“I am a ’ittle worm, an’ I crawled in here on my tummy-tummy,” he said.
“Well, I must get them out,” observed Grandpa Martin.
“Will you have to tear down the barn? Or maybe send for the firemen?” asked Jan, thinking of the poor cat.
“Oh, no. If I were smaller I’d crawl under the barn myself, and pull Ted out by his heels,” said Grandpa Martin. “I expect he wiggled under a beam where he is a pretty tight fit. That happened to me when I was a boy.
“I’ll go inside the barn, take up a board in the floor, right over where Ted and Trouble are lying, and then they can crawl up that way. Don’t worry, Jan. They’ll be all right.”
And so they were. When the floor board was lifted up, right above where Ted lay stretched on the ground under the barn, he could get out, and so could the little “worm,” Trouble.

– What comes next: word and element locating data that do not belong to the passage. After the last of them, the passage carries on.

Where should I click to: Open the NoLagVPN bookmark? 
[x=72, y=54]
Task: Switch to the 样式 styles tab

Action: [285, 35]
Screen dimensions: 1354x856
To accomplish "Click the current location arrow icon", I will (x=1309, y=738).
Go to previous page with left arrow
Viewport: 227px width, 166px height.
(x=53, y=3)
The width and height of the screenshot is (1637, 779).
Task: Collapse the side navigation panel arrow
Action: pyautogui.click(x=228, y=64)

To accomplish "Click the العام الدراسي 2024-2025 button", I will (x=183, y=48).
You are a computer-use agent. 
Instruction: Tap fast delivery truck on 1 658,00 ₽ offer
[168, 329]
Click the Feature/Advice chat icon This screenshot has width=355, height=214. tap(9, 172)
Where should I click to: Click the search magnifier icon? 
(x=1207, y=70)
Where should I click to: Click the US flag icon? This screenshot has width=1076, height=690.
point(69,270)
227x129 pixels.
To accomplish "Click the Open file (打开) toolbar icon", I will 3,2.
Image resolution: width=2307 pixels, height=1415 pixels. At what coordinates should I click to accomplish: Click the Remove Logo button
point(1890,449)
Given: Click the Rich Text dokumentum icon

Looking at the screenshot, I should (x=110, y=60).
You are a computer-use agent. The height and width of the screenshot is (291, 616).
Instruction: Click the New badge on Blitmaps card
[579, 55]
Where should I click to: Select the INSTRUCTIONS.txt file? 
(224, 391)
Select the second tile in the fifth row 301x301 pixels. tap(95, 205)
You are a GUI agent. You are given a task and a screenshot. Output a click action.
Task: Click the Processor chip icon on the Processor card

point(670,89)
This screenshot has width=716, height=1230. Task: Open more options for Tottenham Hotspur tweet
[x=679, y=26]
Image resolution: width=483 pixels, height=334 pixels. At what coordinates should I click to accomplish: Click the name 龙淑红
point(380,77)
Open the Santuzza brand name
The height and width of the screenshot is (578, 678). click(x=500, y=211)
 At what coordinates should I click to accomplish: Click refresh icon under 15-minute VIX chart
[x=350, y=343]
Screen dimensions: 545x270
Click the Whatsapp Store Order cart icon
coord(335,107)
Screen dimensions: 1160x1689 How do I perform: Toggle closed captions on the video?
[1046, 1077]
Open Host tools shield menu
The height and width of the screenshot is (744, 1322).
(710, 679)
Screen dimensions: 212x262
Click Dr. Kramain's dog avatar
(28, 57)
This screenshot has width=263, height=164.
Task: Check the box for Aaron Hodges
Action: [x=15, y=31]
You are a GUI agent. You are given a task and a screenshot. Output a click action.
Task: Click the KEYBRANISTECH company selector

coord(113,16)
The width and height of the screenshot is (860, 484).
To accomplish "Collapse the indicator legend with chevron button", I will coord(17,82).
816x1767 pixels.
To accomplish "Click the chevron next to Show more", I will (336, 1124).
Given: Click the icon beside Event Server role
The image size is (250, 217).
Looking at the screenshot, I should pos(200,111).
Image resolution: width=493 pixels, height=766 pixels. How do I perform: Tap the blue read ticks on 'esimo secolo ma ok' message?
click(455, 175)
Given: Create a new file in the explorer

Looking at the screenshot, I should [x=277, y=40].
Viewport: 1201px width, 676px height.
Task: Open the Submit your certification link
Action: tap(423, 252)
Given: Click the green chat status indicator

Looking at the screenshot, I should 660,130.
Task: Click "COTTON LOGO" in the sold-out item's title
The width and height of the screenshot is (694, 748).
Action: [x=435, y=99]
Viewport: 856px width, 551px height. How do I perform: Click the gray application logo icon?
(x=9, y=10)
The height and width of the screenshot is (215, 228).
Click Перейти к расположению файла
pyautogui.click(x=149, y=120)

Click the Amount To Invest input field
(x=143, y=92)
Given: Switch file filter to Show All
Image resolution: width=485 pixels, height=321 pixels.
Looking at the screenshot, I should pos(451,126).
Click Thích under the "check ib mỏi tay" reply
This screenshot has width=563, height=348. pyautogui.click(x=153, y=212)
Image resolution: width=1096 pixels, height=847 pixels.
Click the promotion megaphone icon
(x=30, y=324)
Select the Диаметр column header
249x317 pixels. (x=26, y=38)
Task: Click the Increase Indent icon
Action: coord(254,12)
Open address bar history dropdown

As Grandpa Martin had said, Ted had tried to crawl under a place where a beam, or a big piece of wood, made such a narrow place that even a cat would have had hard work to get under. But Ted was not hurt, nor was Trouble, and when they had reached down and lifted out the eggs, and the hay and straw had been brushed from Ted and his little brother, they only laughed.
The rest of the eggs were soon gathered, and then came a fine supper with plenty of rich milk for the Curlytops, to give them rosy cheeks as well as curling hair.
The next day Jan and Ted went off in the goat wagon again. They rode to the field where they had seen the lame boy, and there he was once more, waiting for them with smiling face.
“I couldn’t come back that afternoon,” Hal said. “The doctor had to do something to this foot of mine.”